Congratulations! You can broadcast your homophobic tendencies yet not alienate your gay friends and coworkers! You ARE a smart guy!
So I’m sorry, Seth. I realize that you are talented, driven and successful. I realize that your hard work has brought you fame and fortune and everything that goes with it- including, I’d wager, a large gang of sycophants who will happily tell you whatever you want to hear. And I suspect that when you made the statement that “I don’t meet a lot of stupid homosexuals. They seem to be a pretty smart bunch. But it seemed that they were not picking up on the fact that it was a very sympathetic
portrayal of a transsexual character.” someone likely told you that you were right.
But here’s the thing, Seth.
We’re not stupid. There are those of us who are stupid, of course, as will be found in most any group. But for the most part, the stupid ones never achieve enough depth of self-examination to realize what is wrong with their lives. And the ones without enough willpower to see it through seldom go so far as to becoming transsexuals- they tend to become transvestites or crossdressers. So really, you’re selling us short when you think that we don’t understand that what you are doing. You can claim it is sympathetic and you can claim that you are doing us all a great big favor all that you like.
I somehow doubt that you will lose any sleep over how we feel either way.
But please, Seth, don’t piss on us and try to tell us that it is raining. Don’t dump us into the same category that Hollywood has been doing for years now and try to dress it up as you were oh-so-magnanimously granting us a sympathetic portrayal. I’m sorry, but that just isn’t so, and you trying to explain it to us as if we don’t understand only adds insult to injury.
If you would like to create a sympathetic portrayal of a transperson, perhaps you might want to seek a few out and actually ask them, instead of simply assuming that you know best. Last time I checked, you also don’t know much about being black, and I’d wager that you consult someone for that part of the human experience that you lack when you wish to give a character a portrayal that rings true. Perhaps you could ask our opinions, draw from our experiences and actually make an effort to enable us to be portrayed as fully realized human beings instead of two dimensional walking talking jokes.
Perhaps one of those moral lessons that your characters seem to learn from so many other subjects could be learned about transgenderism, and the characters could have a collective epiphany, realizing that we are human beings who are not out to deceive or convert or ruin anyone’s lives.
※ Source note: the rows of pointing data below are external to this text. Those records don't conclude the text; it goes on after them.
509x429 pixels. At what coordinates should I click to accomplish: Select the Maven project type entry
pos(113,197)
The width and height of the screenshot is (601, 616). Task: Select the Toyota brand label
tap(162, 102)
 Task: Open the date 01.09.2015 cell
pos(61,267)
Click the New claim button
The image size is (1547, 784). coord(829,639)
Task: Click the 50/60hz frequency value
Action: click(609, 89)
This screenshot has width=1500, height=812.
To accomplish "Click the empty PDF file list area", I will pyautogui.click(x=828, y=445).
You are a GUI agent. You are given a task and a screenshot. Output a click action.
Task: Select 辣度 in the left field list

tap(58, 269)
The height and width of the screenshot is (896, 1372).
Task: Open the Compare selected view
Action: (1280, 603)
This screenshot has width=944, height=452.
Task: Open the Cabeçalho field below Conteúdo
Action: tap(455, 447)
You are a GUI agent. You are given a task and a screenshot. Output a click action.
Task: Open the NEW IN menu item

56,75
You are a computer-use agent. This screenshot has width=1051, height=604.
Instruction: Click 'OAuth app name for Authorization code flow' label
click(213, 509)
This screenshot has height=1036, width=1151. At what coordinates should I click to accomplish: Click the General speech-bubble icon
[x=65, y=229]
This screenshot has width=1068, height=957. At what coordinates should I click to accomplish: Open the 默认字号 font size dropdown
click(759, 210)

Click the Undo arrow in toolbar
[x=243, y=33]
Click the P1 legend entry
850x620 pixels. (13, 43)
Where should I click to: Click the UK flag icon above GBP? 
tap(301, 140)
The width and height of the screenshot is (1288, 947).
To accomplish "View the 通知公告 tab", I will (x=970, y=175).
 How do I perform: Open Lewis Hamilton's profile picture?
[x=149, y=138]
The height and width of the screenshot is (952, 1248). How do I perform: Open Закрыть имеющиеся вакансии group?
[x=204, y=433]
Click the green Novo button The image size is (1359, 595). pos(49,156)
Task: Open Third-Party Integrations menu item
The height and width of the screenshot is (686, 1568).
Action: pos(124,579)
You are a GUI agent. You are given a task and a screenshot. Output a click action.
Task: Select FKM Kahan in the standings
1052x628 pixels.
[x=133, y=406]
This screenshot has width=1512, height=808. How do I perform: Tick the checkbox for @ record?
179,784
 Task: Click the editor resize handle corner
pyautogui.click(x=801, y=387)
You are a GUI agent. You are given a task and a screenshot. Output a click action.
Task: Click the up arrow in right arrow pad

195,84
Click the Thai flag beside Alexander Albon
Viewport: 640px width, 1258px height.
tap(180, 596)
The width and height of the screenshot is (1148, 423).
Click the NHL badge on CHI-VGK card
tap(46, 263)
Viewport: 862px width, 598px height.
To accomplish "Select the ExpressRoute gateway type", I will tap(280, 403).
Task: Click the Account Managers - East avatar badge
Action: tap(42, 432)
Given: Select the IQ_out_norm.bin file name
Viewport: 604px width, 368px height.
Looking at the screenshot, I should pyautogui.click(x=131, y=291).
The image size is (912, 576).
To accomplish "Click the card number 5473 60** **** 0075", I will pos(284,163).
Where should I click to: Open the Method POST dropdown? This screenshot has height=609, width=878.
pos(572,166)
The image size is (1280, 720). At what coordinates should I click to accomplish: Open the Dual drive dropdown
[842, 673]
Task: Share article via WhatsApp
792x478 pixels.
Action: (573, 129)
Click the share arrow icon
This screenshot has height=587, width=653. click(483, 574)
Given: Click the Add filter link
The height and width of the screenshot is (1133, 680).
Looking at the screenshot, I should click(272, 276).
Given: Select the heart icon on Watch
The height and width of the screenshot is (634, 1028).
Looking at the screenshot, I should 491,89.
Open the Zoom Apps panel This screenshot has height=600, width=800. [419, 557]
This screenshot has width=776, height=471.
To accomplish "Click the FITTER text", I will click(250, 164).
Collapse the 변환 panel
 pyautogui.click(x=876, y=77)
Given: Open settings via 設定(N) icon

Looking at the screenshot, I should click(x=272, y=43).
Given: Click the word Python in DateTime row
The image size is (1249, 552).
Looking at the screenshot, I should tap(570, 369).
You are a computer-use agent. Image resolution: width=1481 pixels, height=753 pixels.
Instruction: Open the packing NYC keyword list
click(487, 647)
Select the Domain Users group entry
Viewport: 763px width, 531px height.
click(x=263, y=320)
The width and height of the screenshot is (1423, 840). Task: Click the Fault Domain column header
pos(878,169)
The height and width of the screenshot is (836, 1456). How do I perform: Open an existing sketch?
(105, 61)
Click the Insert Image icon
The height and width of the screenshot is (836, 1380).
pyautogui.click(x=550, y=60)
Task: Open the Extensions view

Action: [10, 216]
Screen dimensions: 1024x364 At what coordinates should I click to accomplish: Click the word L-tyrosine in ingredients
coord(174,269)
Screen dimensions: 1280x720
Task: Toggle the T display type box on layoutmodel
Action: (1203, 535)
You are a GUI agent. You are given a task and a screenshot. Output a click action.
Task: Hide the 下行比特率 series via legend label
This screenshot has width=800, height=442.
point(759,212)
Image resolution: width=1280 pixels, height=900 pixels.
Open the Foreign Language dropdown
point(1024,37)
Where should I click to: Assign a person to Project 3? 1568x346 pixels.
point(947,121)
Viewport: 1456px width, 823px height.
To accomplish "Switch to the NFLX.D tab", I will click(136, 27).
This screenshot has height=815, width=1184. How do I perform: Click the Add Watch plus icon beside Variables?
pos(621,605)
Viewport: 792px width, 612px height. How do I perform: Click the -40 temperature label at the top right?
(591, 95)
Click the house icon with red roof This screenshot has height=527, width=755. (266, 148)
That we’re just people who were born different and are trying to rectify the problem of our bodies not being in synch with our minds.
That it is not at all easy to completely change your life and then try to live with some dignity in a world that reviles us not for what we do or what we’ve done.
Instead of deriding us simply for who and what we are, instead celebrating the courage that we show to brave so much discrimination, misunderstanding and hatred for our own inner peace.
Maybe you could even illustrate how often we become trapped midway through the process because that same discrimination that we face makes the financial realities of this change that much more difficult.
Maybe.
Or you could keep going for the cheap laugh, and keep teaching the youth of America that trannies are disgusting and that we should make them sick.
And then tell us again that we should be happy about it.